◆ Langkah Kerja:
a) Menurut teks untuk ditelaah, berapa lama waktu yang tidak cukup untuk menuntaskan rasa penasaran penulisnya?
b) Cetak bagian teks untuk ditelaah yang dimulai dengan "Penasaran ku tak" dan berlanjut sampai "tergambar nyata.".

◆ Teks untuk Ditelaah:
Penasaran ku tak tuntas
hanya dengan 50 menit. Entah waktu yang merayap cepat, atau aku yang terlalu
menyimak. Kau menginsipirasi. Beruntung sekali gadis berkerudung merah itu.
Yang selalu kau tulis, seolah dengan darahmu. Bukan tinta. Meski aku masih
selalu penasaran. Fiksikah ia ? ditengah-tengah garisan kalimatmu yang sunggung
tergambar nyata.
Masa kecilmu,
bagiku, sempurna membuatmu mempunyai biografi perjalanan unik sampai
akhir nya sekarang kau jadi wartawan. Kurasa benar kata orang itu (aku lupa
namanya), yang menyebutmu lebih cocok jadi penulis. Kalau kau jadi wartawan,
kupikir….. akan jadi goresan dramatis, namun tetap dengan lugasmu ! kau
berbeda.

◆ Data yang Diberikan:
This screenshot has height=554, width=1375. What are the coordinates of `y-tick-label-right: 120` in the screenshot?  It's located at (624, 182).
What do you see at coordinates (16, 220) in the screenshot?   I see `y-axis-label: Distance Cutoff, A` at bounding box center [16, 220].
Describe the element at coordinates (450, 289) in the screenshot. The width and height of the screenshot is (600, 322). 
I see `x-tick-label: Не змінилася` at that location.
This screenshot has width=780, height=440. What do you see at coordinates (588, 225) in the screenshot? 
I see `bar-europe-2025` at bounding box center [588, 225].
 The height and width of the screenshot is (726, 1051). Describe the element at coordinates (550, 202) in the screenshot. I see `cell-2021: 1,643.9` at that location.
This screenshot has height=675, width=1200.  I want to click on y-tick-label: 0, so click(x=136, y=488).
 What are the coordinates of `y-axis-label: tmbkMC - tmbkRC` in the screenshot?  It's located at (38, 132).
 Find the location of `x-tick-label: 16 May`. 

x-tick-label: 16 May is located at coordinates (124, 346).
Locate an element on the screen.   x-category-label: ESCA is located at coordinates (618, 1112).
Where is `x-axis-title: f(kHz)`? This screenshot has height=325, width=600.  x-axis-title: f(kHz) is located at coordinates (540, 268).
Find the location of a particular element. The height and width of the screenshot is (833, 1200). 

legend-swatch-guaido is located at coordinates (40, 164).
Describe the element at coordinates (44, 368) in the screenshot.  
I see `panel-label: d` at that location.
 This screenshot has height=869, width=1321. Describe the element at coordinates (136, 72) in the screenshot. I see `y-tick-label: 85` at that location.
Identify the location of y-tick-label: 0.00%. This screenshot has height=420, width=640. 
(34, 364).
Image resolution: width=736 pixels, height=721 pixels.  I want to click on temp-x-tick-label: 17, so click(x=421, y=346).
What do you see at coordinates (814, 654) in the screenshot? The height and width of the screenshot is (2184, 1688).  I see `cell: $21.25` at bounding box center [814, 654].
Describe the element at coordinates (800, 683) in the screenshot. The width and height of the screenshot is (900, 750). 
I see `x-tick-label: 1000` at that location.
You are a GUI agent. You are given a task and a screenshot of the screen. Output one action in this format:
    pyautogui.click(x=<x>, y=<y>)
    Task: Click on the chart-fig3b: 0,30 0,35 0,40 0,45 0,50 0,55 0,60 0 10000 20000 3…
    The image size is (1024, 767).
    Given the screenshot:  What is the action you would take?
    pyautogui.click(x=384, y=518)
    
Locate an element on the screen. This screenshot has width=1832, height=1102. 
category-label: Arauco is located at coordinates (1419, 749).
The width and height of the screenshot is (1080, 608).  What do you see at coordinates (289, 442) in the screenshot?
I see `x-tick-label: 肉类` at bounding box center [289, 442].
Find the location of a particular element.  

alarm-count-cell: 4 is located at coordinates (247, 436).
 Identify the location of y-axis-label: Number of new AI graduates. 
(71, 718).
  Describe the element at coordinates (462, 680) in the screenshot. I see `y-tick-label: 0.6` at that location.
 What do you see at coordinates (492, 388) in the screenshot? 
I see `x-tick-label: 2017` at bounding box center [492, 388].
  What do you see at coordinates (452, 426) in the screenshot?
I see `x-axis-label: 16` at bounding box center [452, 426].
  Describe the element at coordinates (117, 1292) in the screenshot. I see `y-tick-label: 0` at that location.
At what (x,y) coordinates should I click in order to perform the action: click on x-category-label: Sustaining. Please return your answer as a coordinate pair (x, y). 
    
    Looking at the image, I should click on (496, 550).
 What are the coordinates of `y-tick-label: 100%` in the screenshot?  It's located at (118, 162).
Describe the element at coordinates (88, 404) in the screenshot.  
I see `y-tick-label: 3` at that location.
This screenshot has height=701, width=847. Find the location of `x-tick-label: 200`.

◆ Kumpulan Jawaban:
a) 50 menit.

b)
Penasaran ku tak tuntas
hanya dengan 50 menit. Entah waktu yang merayap cepat, atau aku yang terlalu
menyimak. Kau menginsipirasi. Beruntung sekali gadis berkerudung merah itu.
Yang selalu kau tulis, seolah dengan darahmu. Bukan tinta. Meski aku masih
selalu penasaran. Fiksikah ia ? ditengah-tengah garisan kalimatmu yang sunggung
tergambar nyata.